WITHDRAWING FROM THE WORLD
It’s no secret that on some days, other human beings can seem annoying, irritating, and just plain difficult to get along with. However, it makes sense to strengthen your connections to the ones you actually like. People with stronger connections to family, friends, and society in general tend to live longer, healthier lives. Everyone needs alone time, but you should still reach out to others and keep in touch whenever you can.
DRINKING (TOO MUCH) ALCOHOL
Sure, studies suggest a small amount of alcohol may be good for your heart. Alas, too many over-imbibe. Excess alcohol is linked to a greater risk of high blood pressure, high levels of blood fats, and heart failure. In addition, the extra calories can lead to weight gain, a threat to heart health.
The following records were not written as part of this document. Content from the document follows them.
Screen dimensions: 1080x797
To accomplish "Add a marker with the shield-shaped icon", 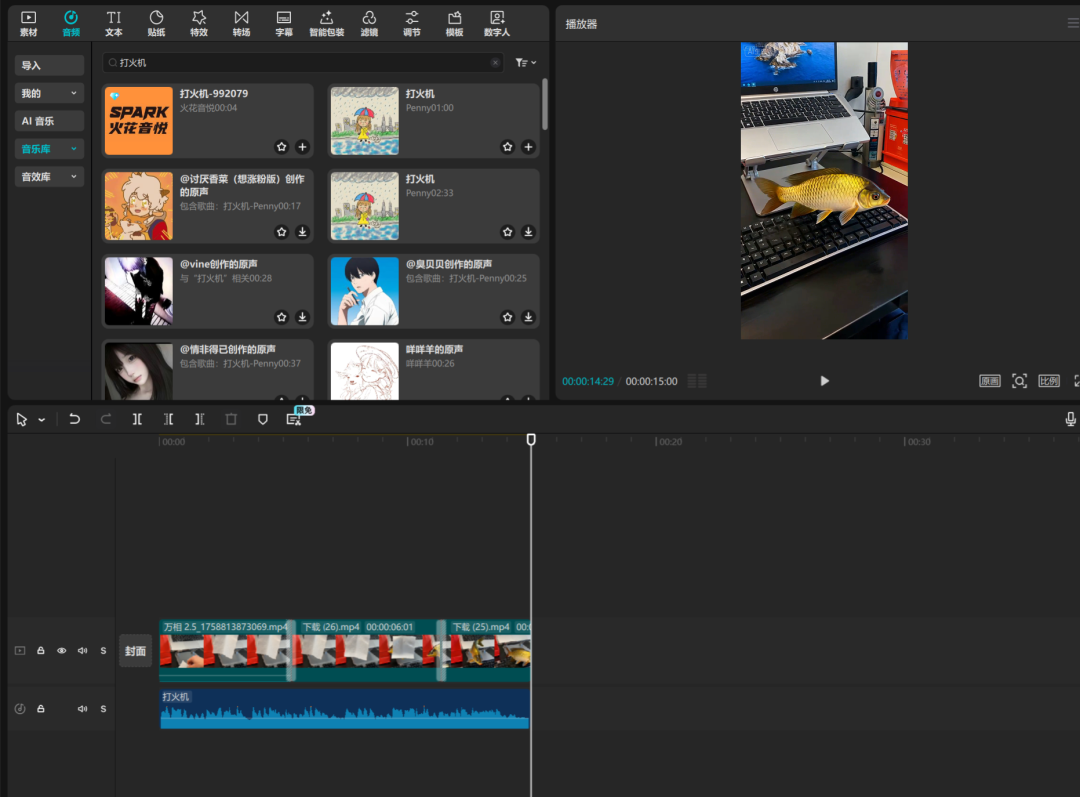I will (263, 419).
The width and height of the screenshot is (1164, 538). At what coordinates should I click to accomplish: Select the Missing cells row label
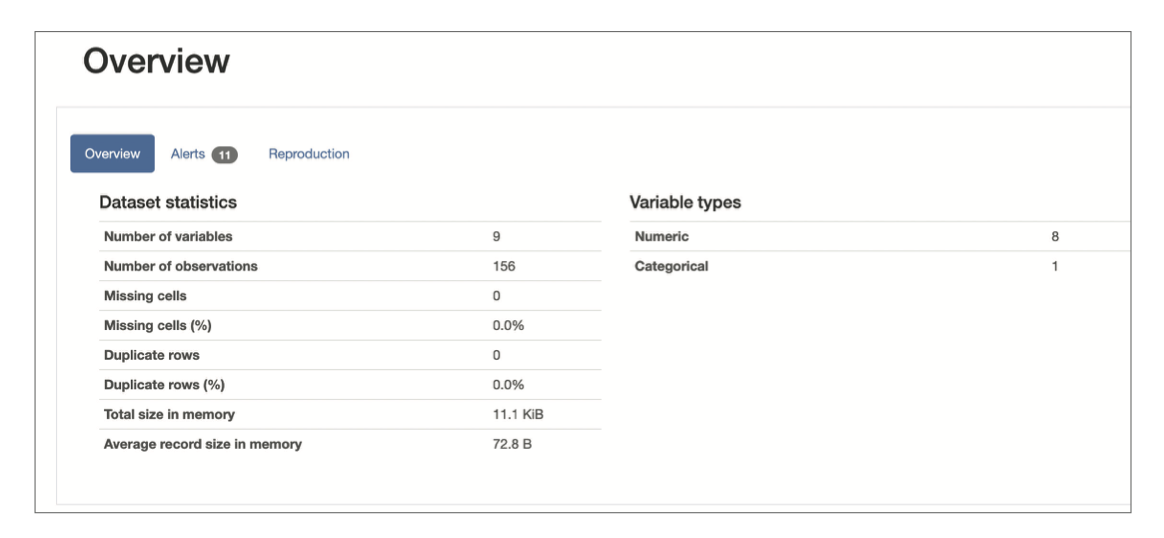click(145, 296)
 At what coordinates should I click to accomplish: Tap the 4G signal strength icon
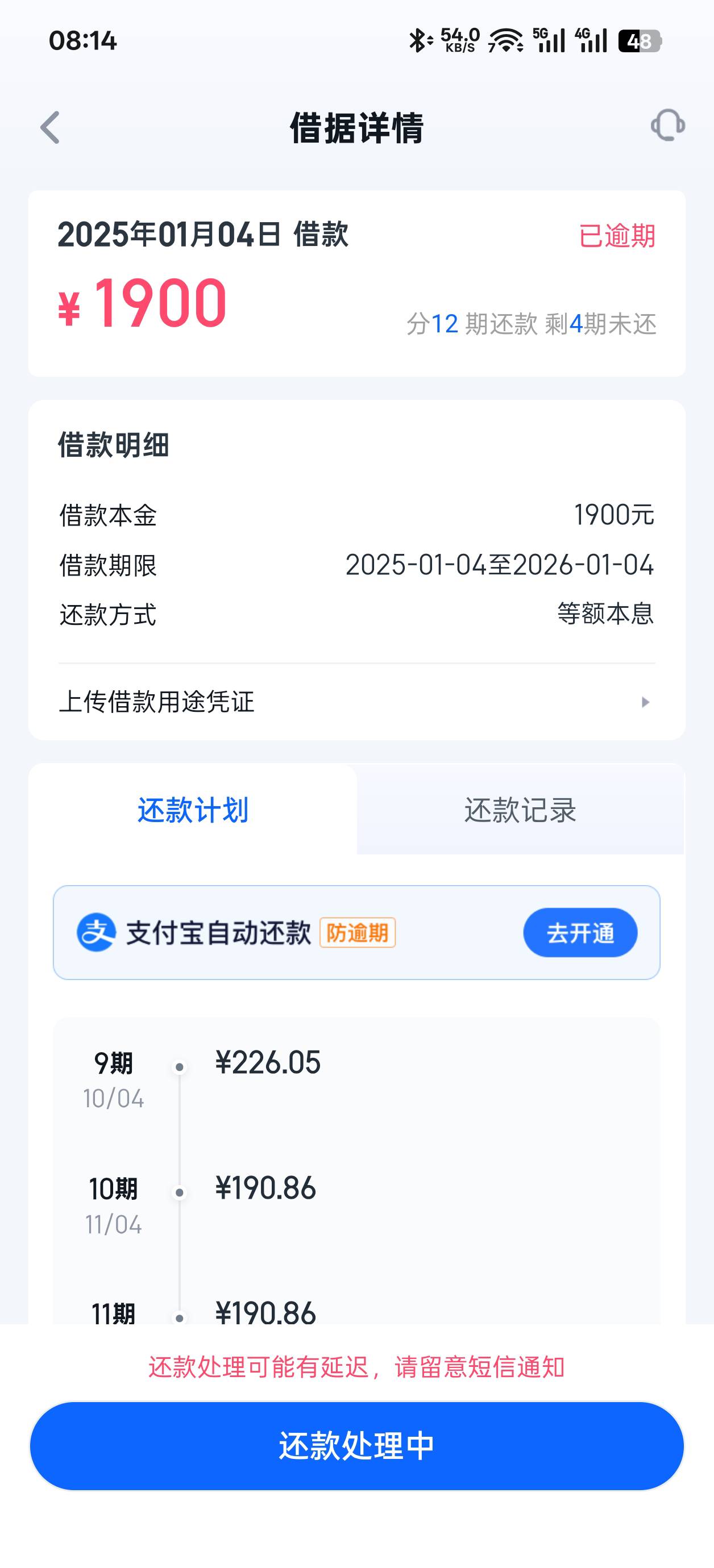591,40
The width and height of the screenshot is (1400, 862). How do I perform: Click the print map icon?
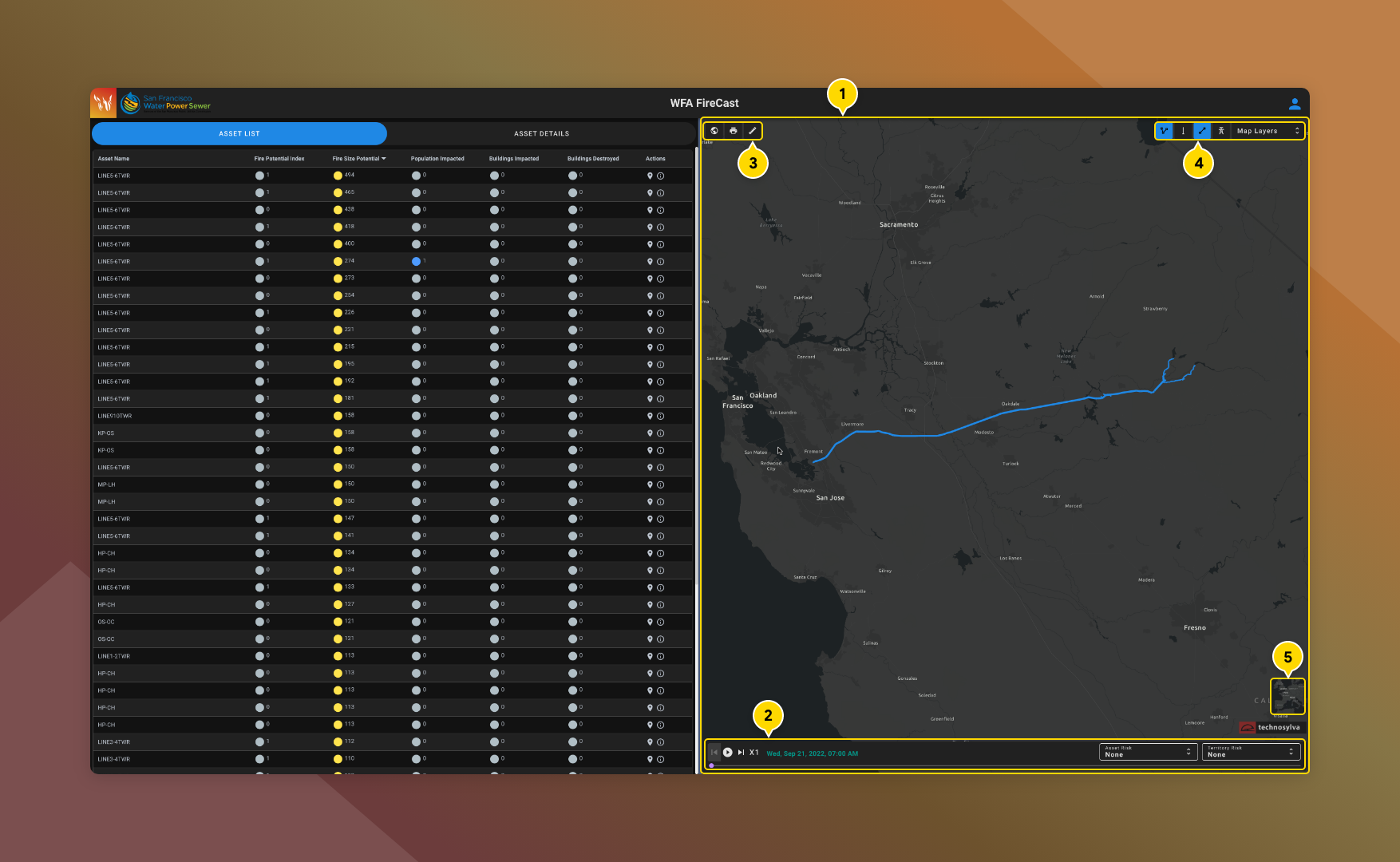tap(734, 131)
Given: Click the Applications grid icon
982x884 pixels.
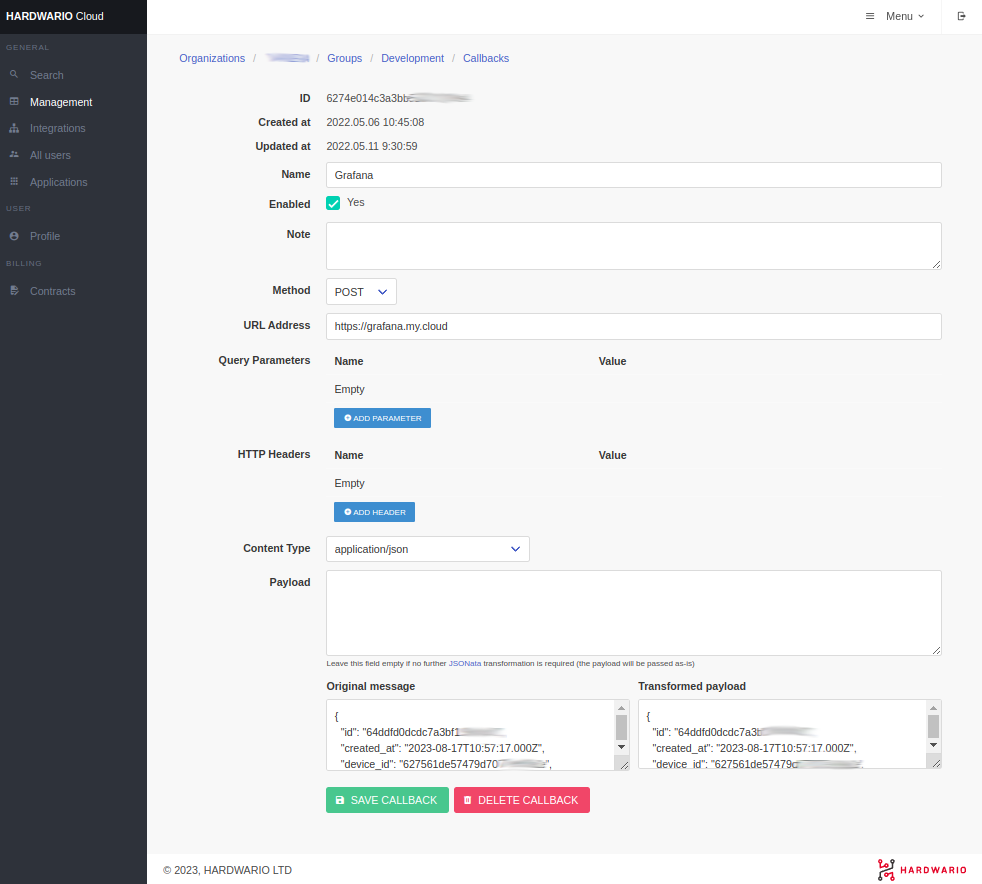Looking at the screenshot, I should [x=14, y=182].

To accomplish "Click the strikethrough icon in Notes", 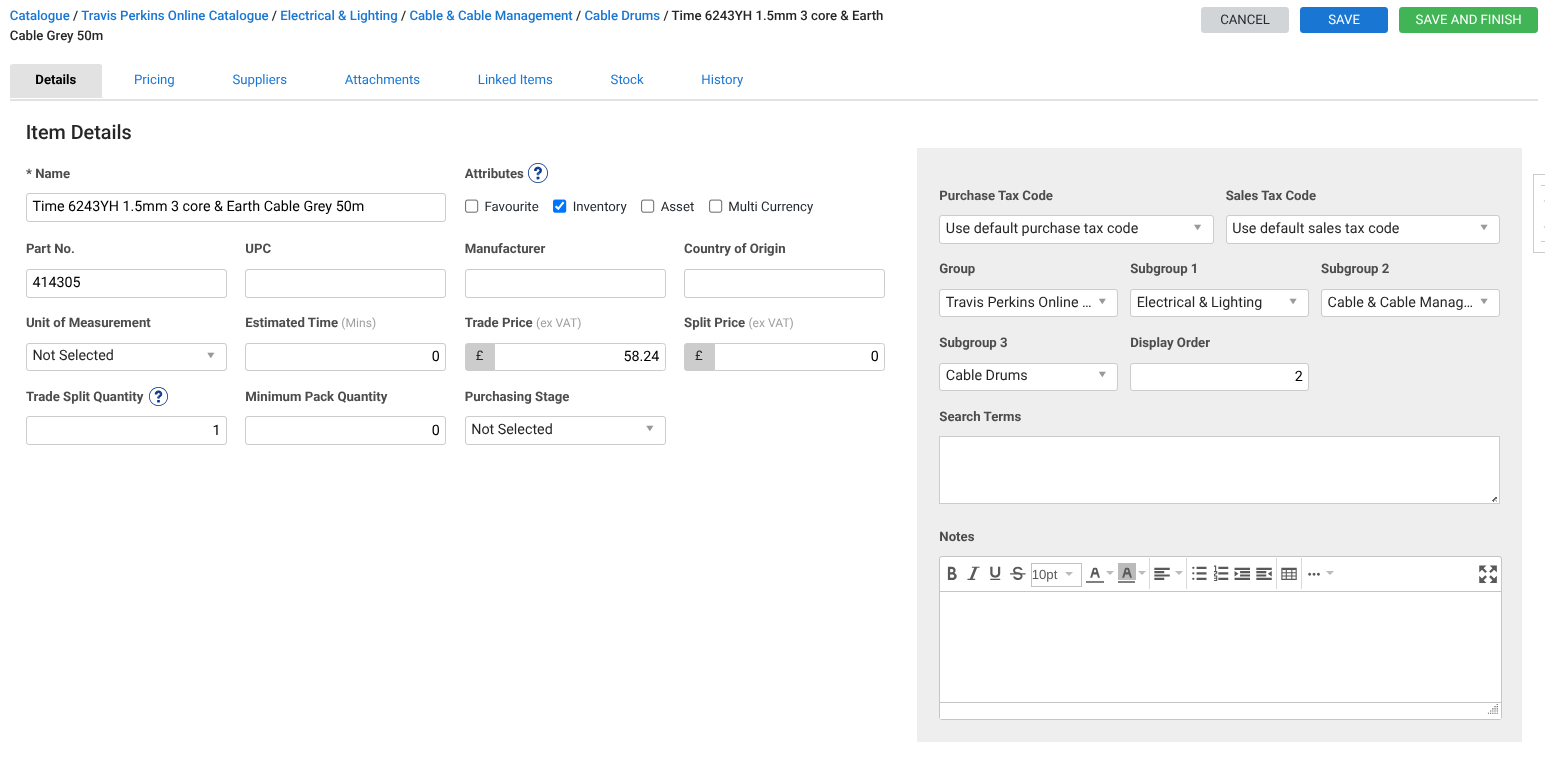I will [1017, 574].
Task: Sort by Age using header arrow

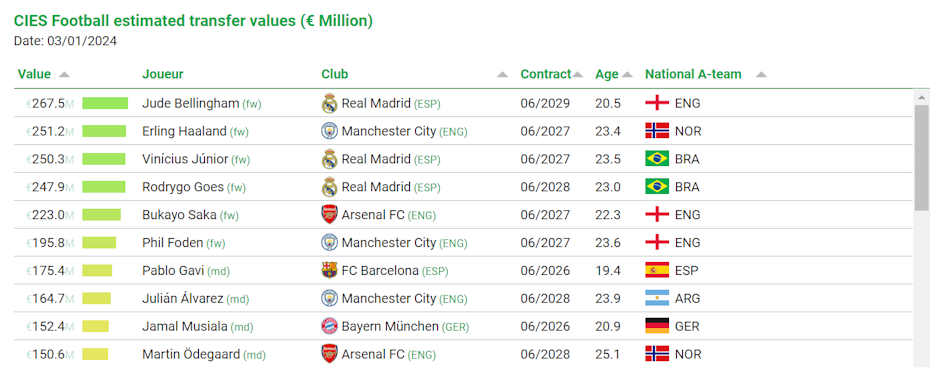Action: [627, 75]
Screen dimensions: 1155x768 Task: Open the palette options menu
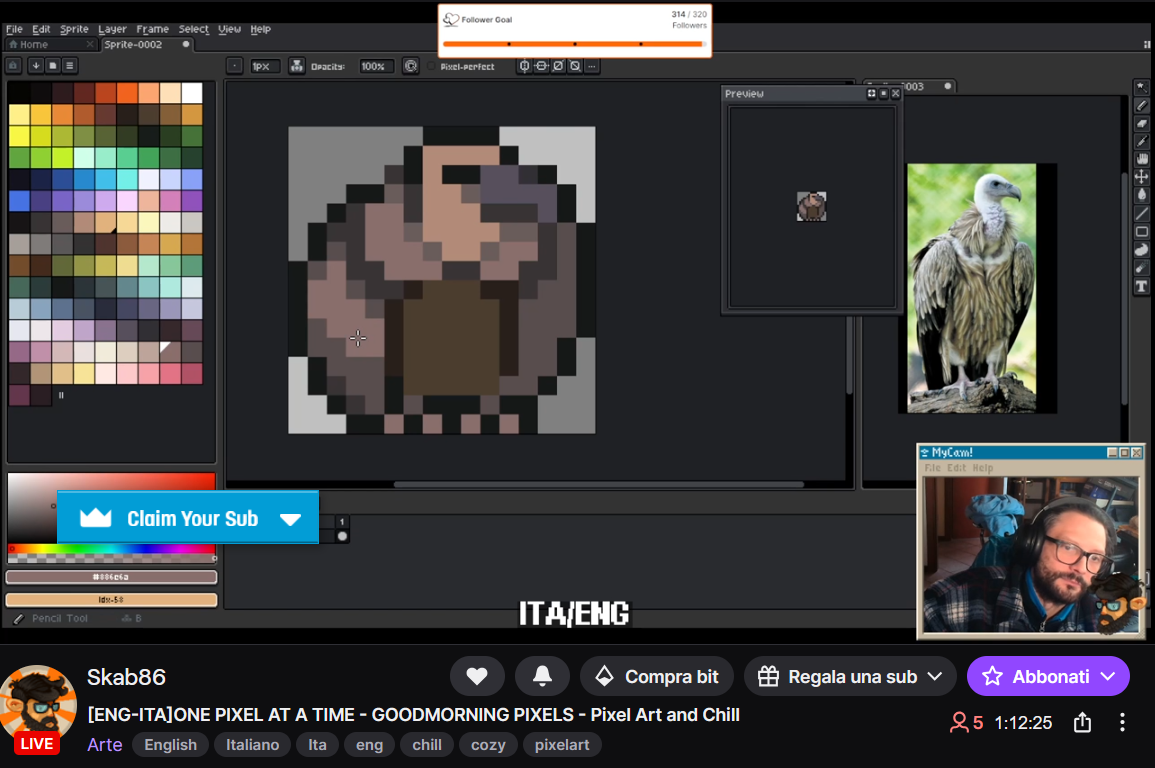tap(69, 65)
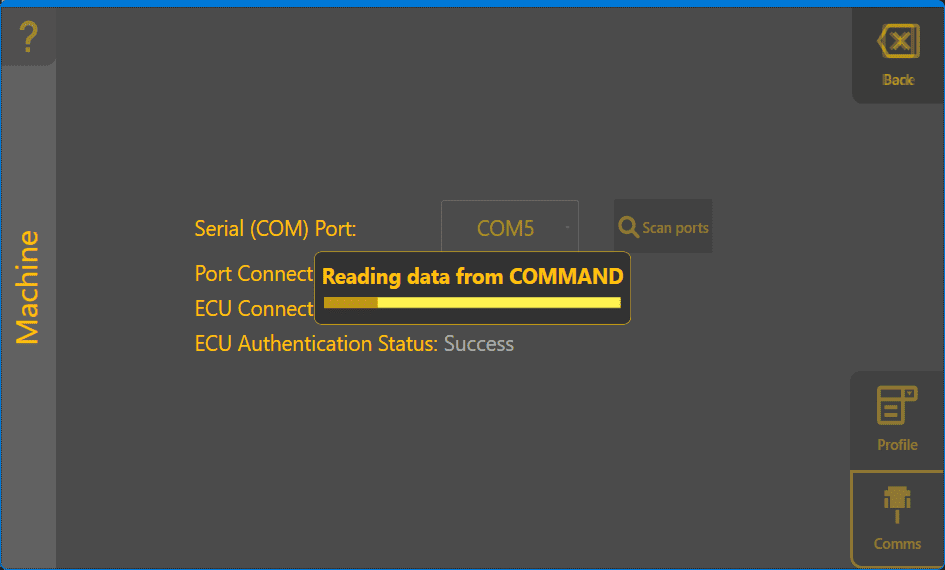
Task: Open the Profile document icon
Action: tap(897, 407)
Avoid excessive intake of alcohol as much as you can for a healthy life.
OVEREATING
Being overweight is a major risk factor for heart disease. Try to eat less, avoid oversize portions, and replace sugary drinks with water. Cutting portion sizes for high-calorie carbohydrates (think refined pastas and breads) and watching out for foods labeled “low-fat,” which are often high in calories
SMOKING OR LIVING WITH A SMOKER
Smoking is a total disaster for your heart. Smoking promotes blood clots, which can block blood flow to the heart, and contributes to plaque build-up in the arteries. High blood pressure and cholesterol, diabetes, being overweight and smoking are all risk factors that should be kept in check.
AVOIDING FRUITS AND VEGETABLES
‘The most heart-healthy diet is a plant-based diet,’ That means loading up on fruits and vegetables, nuts, whole grains, low-fat dairy, and protein, and keeping junk food to a minimum. In fact, it is recommended that half of each meal should be composed of fruits and vegetables. Research has found that people who eat more than five servings of fruits and vegetables a day had about 20% lower risk of heart disease and stroke than people who ate less than three servings per day.
Being a salty snacker
The more salt you consume, the higher your blood pressure rises. Steer clear of packaged junk food, read the labels for sodium content, and stick to the outer portions of the supermarket, which is where the fruits, vegetables, and (unsalted) nuts are. Most of us should keep sodium intake below 2,300 milligrams a day. If you have high blood pressure or are over 50, cut back to 1,500 milligrams.